* DATA TO EXAMINE *
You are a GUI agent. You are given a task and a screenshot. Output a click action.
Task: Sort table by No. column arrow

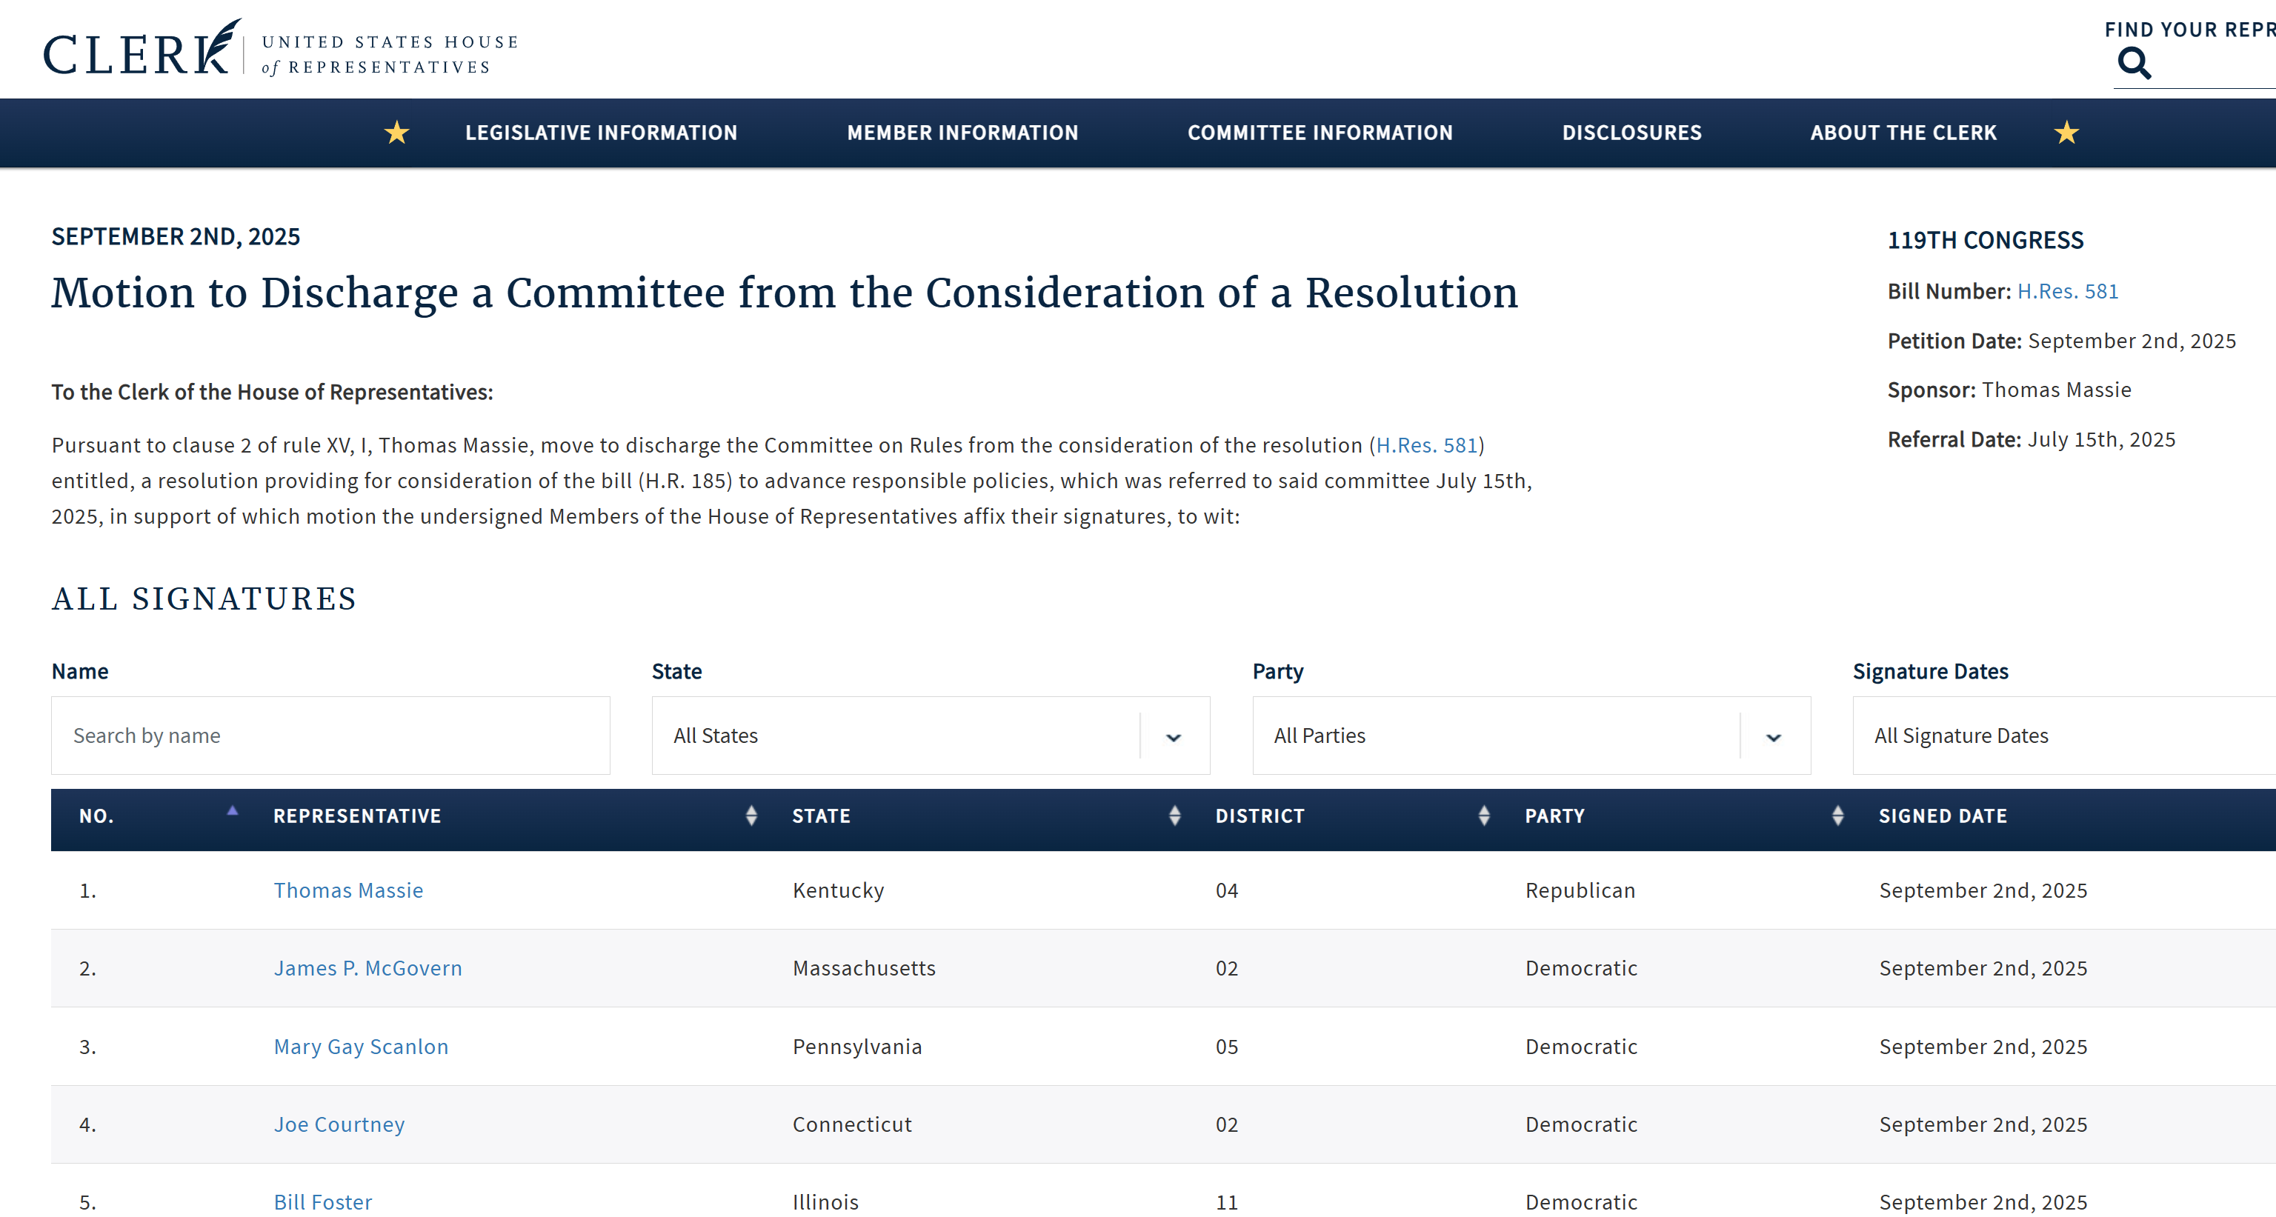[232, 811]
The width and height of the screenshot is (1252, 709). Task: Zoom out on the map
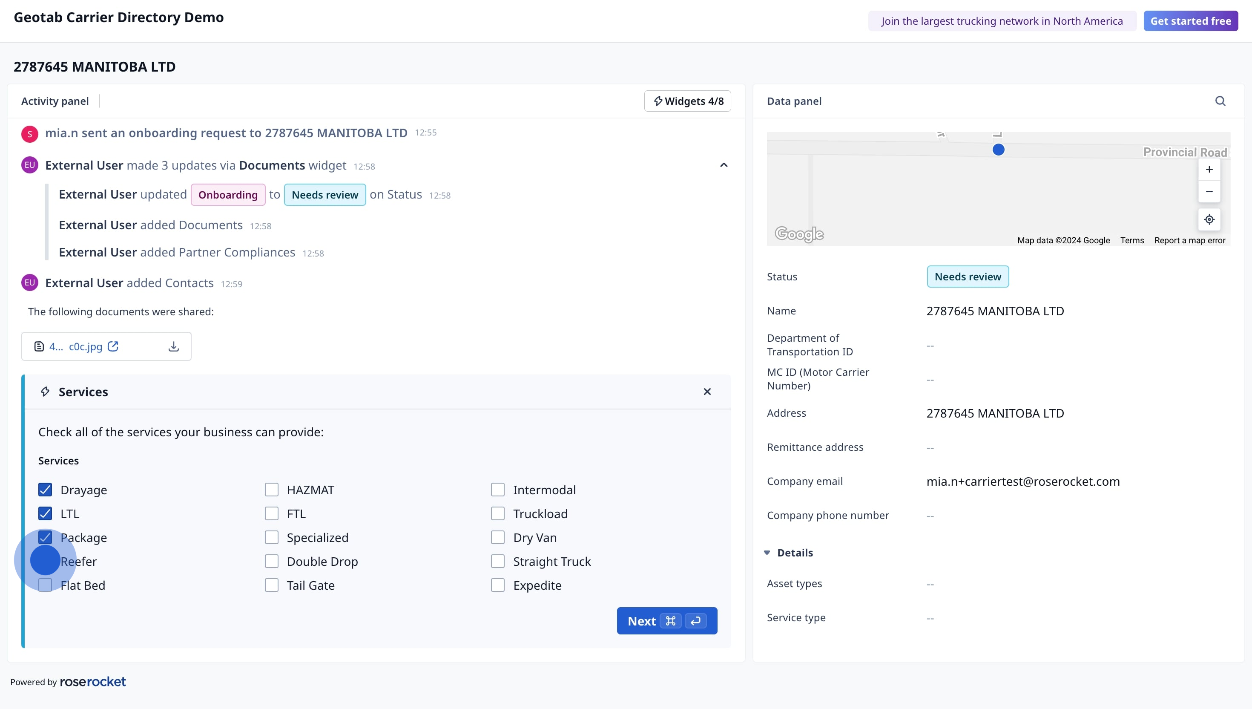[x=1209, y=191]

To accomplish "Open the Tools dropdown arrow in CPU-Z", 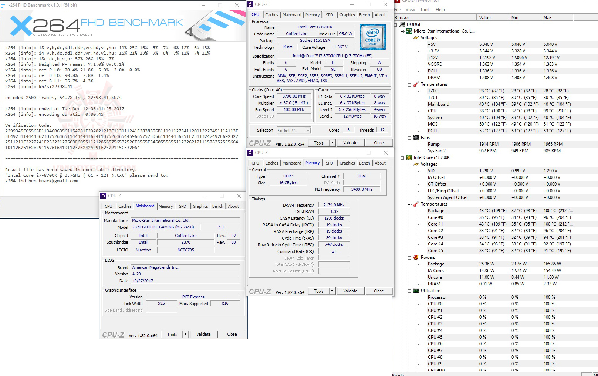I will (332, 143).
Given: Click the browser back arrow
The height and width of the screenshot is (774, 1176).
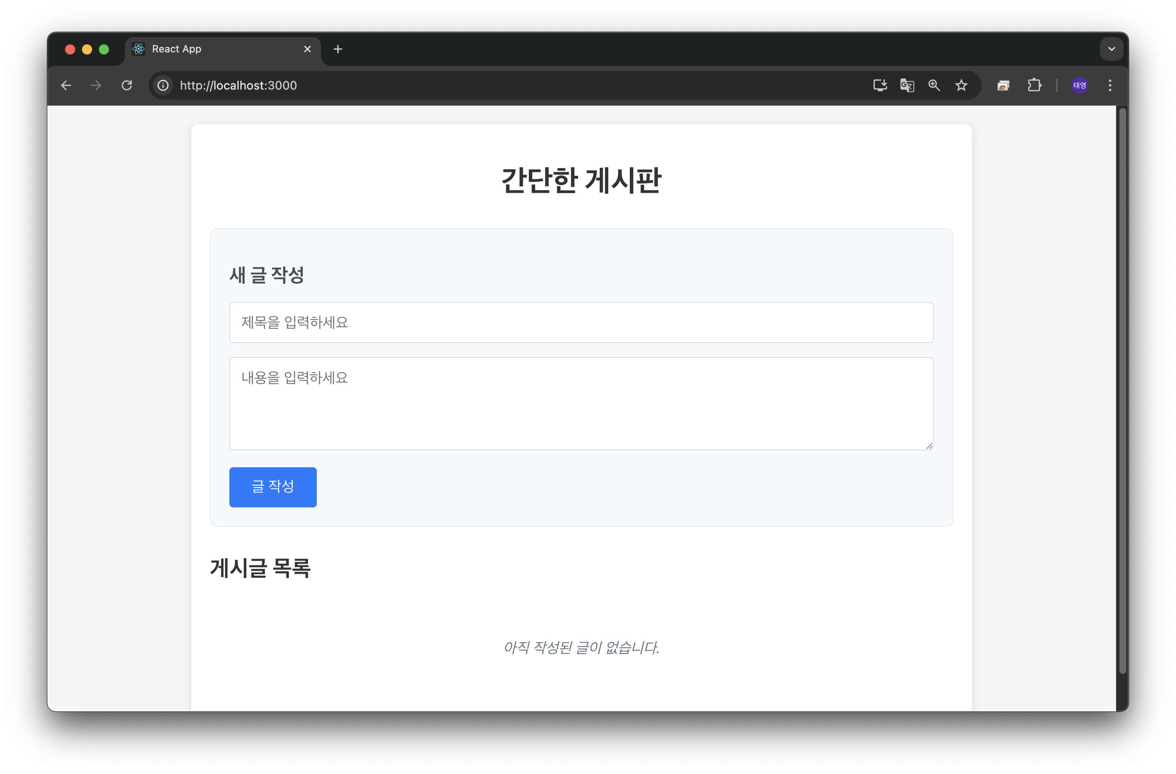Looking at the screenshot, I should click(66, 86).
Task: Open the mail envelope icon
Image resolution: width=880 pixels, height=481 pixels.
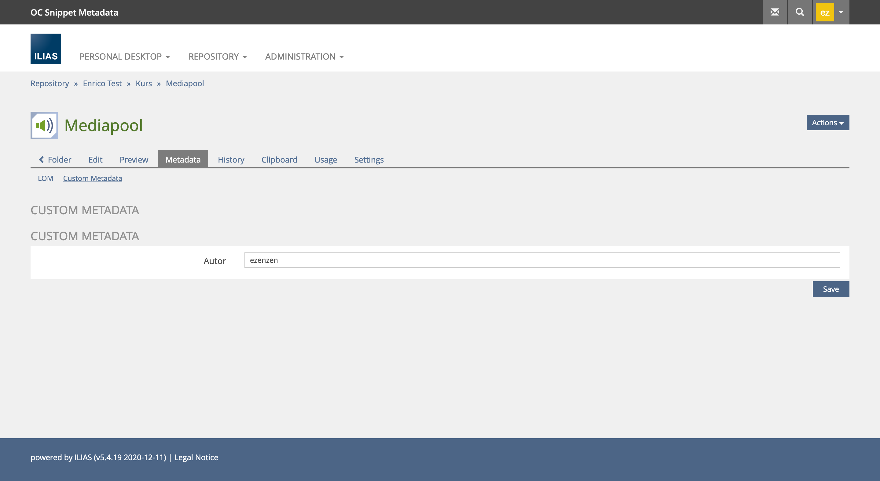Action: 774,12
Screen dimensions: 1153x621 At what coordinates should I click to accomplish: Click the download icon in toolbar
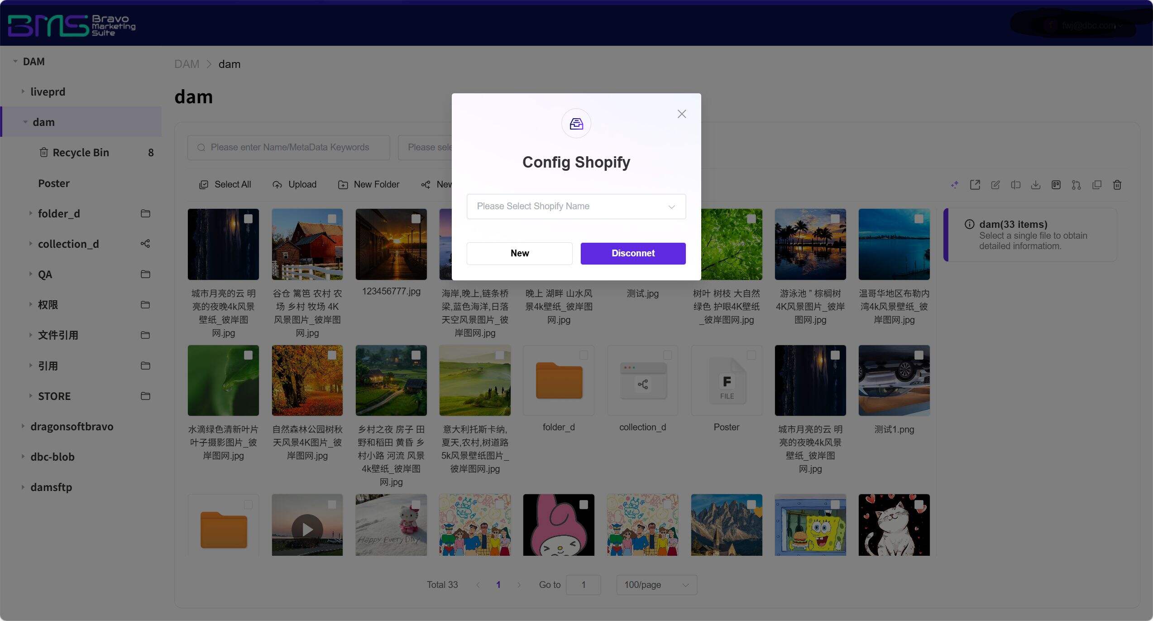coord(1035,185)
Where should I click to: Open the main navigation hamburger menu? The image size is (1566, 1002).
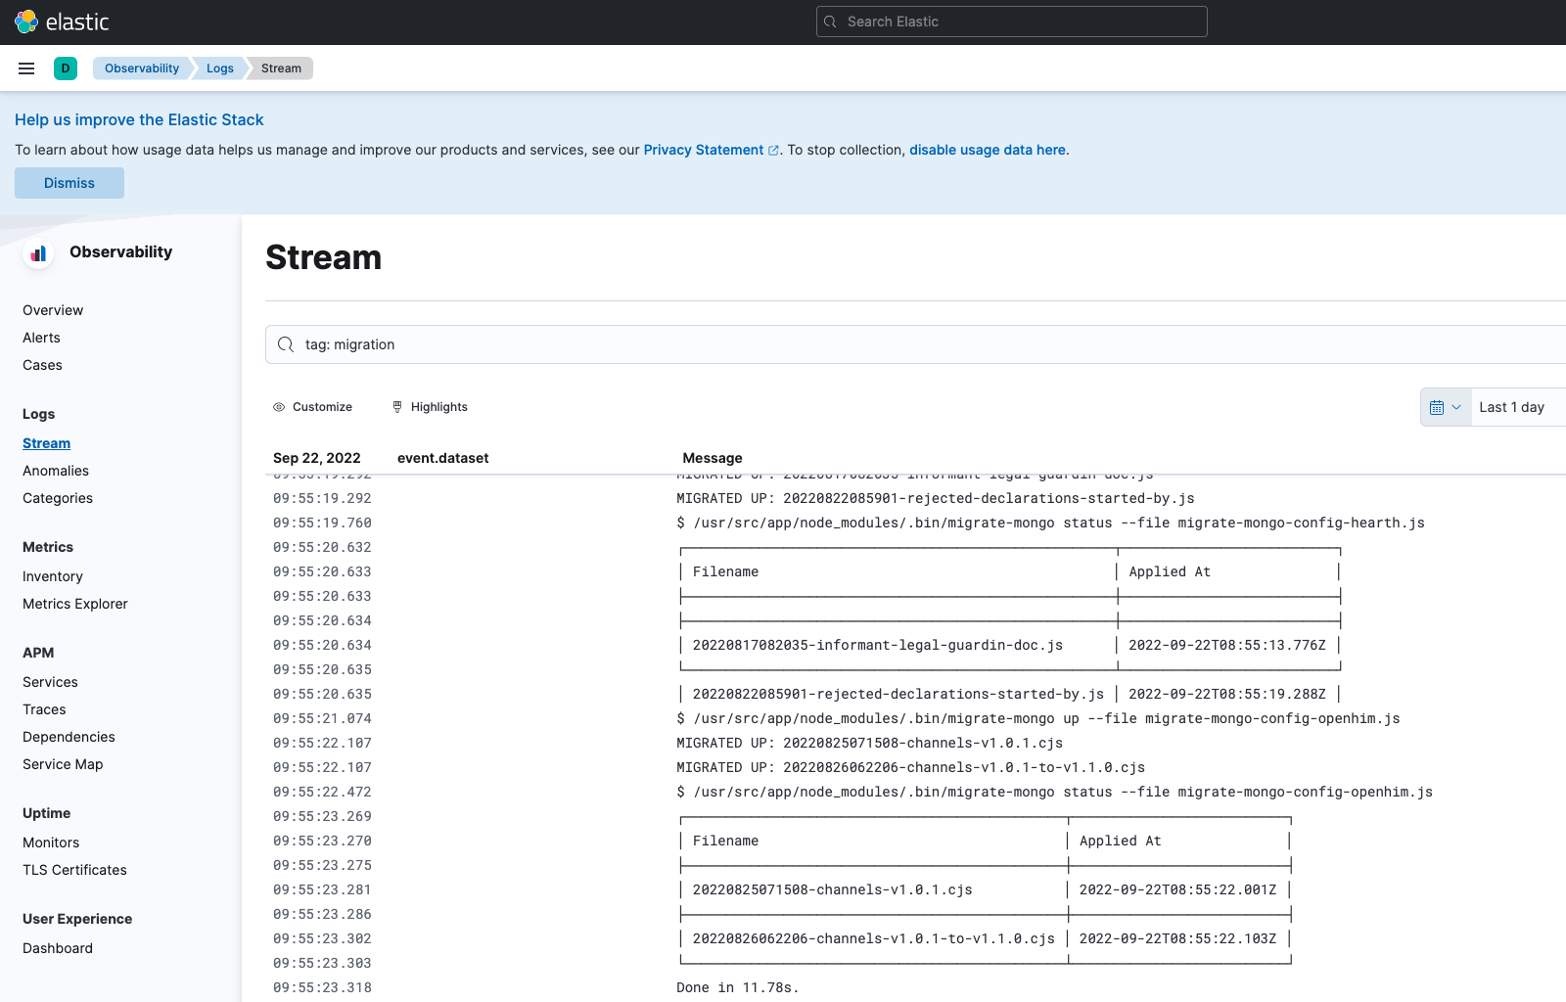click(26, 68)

* YOUR ASSIGNMENT *
Your answer must be exactly the lines from the one with "Task: Open the mail envelope icon" through the last line of the entries, both included, with no pictures; please add nothing else.

* TASK RESPONSE *
Task: Open the mail envelope icon
Image resolution: width=880 pixels, height=481 pixels.
Action: 774,12
Screen dimensions: 1153x621 At what coordinates should I click to accomplish: Click the download icon in toolbar
coord(1035,185)
Where should I click to: Open the main navigation hamburger menu? The image size is (1566, 1002).
click(26, 68)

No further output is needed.